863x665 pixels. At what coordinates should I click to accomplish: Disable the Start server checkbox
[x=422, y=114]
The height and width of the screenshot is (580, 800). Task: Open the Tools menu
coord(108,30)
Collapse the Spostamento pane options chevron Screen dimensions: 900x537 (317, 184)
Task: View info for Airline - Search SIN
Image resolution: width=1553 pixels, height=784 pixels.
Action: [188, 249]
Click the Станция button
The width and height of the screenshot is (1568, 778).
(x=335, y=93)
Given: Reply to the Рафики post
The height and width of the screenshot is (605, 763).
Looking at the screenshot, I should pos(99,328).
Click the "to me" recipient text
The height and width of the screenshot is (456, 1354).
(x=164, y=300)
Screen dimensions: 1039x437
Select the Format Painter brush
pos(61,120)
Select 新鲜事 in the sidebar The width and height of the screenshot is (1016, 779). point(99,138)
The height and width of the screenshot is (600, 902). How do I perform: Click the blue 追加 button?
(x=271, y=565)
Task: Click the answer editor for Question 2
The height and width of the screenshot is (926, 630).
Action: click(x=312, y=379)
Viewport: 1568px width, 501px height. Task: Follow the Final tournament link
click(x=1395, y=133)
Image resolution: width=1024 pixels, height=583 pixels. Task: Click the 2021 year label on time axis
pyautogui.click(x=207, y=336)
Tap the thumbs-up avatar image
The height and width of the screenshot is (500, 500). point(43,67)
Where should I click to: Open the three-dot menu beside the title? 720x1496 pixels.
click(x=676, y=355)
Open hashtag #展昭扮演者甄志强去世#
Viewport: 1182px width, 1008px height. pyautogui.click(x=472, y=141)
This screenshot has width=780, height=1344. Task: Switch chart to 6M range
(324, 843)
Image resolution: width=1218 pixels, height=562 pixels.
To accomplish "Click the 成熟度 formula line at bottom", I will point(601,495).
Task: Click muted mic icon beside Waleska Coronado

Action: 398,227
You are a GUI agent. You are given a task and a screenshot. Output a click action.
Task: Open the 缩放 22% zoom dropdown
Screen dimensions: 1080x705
--------------------
# Task details
All lines above holding the word "dimensions" make up the answer; copy each one.

# Final answer
Collapse the Spostamento pane options chevron Screen dimensions: 900x537 (317, 184)
Screen dimensions: 1039x437
Screen dimensions: 1080x705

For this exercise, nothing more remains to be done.